Ben A L Jemmett <[EMAIL PROTECTED]> writes:

>OK...  MS-DOS 6.0x had DoubleSpace (algorithms stolen from Stac, no
decompress
>option, very unreliable).

Yes.  However, I'll point out that the majority of the problems reported
with MS-DOS 6.0 (trashed disks) were not caused by DoubleSpace, but by
SmartDrive.  The DOS 6 setup program installed SmartDrive as a write-back
cache by default.  Folks who used badly-written REBOOT.COM utilities
instead of pressing Control-Alt-Delete got nasty surprises.  (Yes, me too.)
Compressed drives tended to get trashed worse, that's all.

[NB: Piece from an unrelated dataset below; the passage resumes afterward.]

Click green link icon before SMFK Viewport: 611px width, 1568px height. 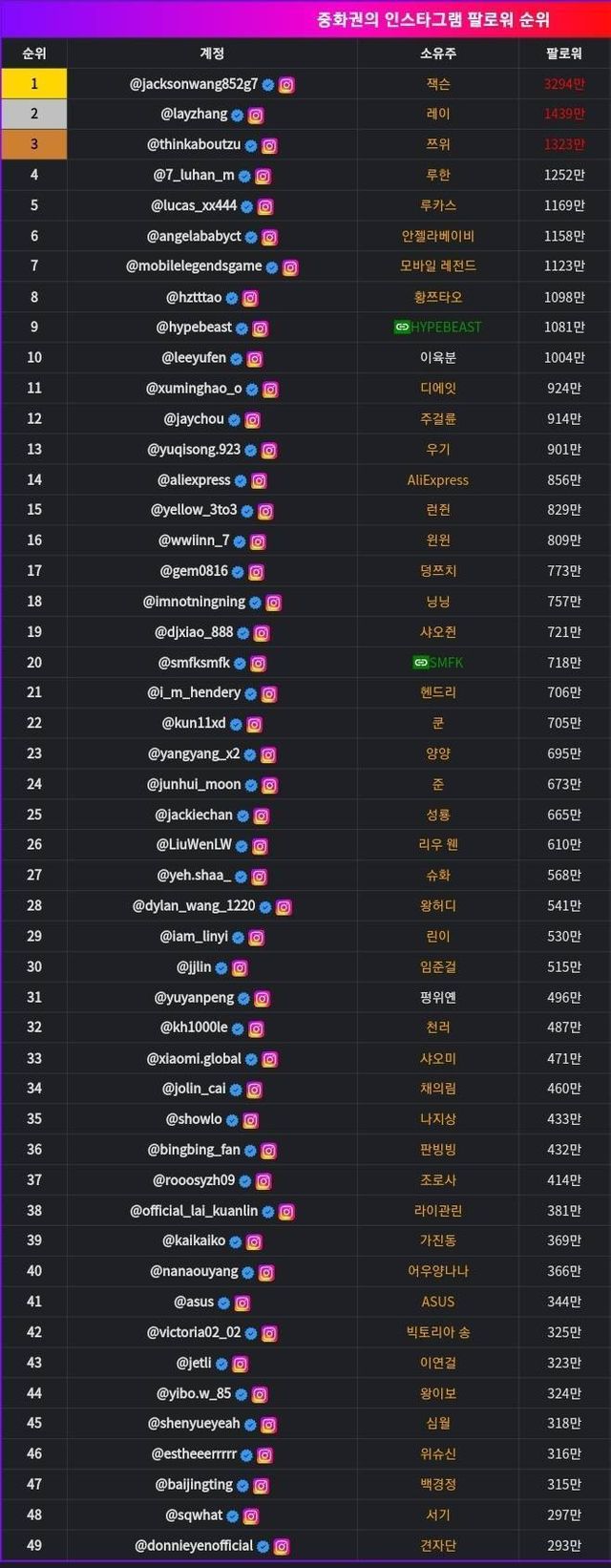pyautogui.click(x=420, y=663)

>MS-DOS 6.1x had no disk compression utility at all.

There was no MS-DOS 6.1x.  There was an IBM DOS 6.1, which included a
*coupon* for SuperStor/DS (which eventually was included with IBM DOS 6.3.)

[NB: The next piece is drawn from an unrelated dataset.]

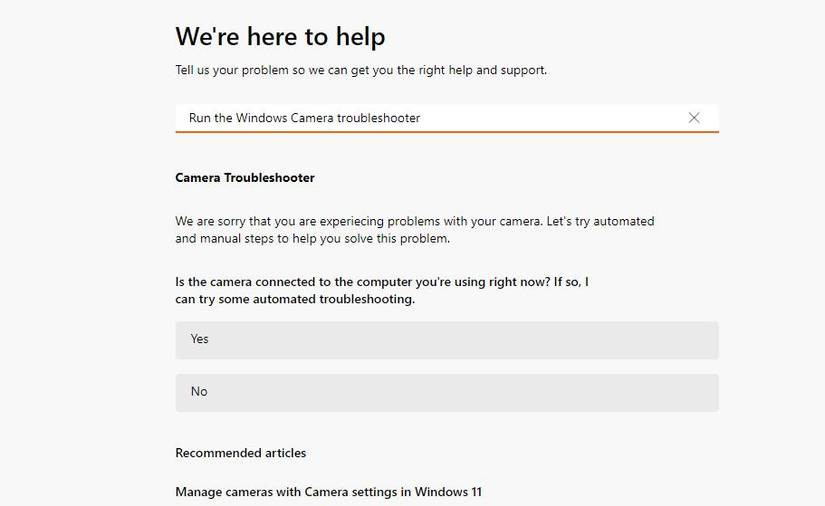Select the "Camera Troubleshooter" section heading

click(245, 178)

As I understand it, at the time when Microsoft was telling the world that
DoubleSpace compression was "integrated" and "built into" MS-DOS 6, they
were also telling IBM that DoubleSpace was a competely separate product
from MS-DOS 6, and therefore not included in IBM's license of Microsoft
DOS source.  DoubleSpace doublethink!  (Web browser parallels left as an
exercise for the student.)

>MS-DOS 6.20 and (IIRC) 6.21 had DoubleSpace (again, Stac's algorithms but
this
>time with a decompress option and 'DoubleGuard' which would pop up a message

MS-DOS 6.20 had the improved DoubleSpace.  6.21 didn't -- it was the post-
lawsuit, cover-our-butt release, and a funny DOS it was.  DoubleSpace was
not included, and the help files were changed to reflect its absence.  But
the kernel files were byte-for-byte identical with MS-DOS 6.20.  COMMAND.COM
was hacked to display a slightly different version number.  (Lie, that is.)
Otherwise, 6.21 was exactly the same as 6.20.  If you have MS-DOS 6.21, you
*can* run the 6.20 version of DoubleSpace simply by coping the files from
another machine.

>like Open/DR-DOS has.  As an aside, did DR DOS 6 have Stacker, or was it
>introduced with Novell DOS?  I seem to recall DR advertising DR DOS 5 - or
>maybe 6 - as having 'UltraStor' or something similar technology, not Stacker.

SuperStor, by AddStor Inc.  An earlier version of the same product in IBM
DOS 6.3.  DR DOS 6 also included Multisoft's Super PC-Kwik disk cache.
If nothing else, Novell's purchase corrected a lot of misspellings!